*** Material to process

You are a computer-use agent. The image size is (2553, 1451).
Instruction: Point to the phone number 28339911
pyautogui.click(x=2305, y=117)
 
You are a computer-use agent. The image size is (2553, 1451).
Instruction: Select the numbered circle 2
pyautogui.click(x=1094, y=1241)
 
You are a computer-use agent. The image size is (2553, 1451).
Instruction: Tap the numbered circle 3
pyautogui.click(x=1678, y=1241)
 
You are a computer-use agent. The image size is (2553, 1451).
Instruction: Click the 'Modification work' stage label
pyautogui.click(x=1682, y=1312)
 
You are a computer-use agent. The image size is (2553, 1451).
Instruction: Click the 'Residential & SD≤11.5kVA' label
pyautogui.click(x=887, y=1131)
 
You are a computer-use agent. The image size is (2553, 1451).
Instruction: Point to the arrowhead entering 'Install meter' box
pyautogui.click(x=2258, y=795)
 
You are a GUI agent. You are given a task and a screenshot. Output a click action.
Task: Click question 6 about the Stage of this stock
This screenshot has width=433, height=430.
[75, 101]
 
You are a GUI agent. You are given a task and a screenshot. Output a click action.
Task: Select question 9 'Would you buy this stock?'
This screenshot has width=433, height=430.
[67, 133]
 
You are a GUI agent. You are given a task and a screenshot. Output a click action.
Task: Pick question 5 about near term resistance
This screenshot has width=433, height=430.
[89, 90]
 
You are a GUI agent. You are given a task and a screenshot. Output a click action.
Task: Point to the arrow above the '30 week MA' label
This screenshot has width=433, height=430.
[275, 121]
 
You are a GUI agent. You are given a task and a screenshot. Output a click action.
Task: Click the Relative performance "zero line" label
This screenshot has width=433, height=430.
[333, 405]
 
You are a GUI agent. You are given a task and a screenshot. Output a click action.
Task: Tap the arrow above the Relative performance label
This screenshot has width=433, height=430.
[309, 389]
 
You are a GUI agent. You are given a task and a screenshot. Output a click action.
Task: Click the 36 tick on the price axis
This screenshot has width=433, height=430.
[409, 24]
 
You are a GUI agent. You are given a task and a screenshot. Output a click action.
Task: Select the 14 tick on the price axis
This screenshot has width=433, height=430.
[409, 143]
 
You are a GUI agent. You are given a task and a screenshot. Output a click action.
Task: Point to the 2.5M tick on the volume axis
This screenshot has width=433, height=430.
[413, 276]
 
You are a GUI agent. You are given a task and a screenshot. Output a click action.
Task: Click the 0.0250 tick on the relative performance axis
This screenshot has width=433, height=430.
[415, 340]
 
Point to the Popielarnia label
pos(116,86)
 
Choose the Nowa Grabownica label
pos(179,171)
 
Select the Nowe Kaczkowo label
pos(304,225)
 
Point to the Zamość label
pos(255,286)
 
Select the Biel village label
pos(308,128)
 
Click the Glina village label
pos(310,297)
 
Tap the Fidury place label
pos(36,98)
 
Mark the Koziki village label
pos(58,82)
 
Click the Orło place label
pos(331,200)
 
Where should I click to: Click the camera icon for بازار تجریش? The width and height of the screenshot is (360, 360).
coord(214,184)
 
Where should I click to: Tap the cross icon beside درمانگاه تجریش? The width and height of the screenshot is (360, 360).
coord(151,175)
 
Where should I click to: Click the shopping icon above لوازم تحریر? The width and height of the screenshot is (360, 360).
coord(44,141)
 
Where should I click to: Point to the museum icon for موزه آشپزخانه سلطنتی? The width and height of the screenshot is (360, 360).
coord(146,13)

******

Task to carry out
Format the stretch of the listing from the line containing "Click the Glina village label" through the line containing "pos(331,200)" as a numbered list, omitting any blank lines.

Solution to this exercise
1. Click the Glina village label
2. pos(310,297)
3. Tap the Fidury place label
4. pos(36,98)
5. Mark the Koziki village label
6. pos(58,82)
7. Click the Orło place label
8. pos(331,200)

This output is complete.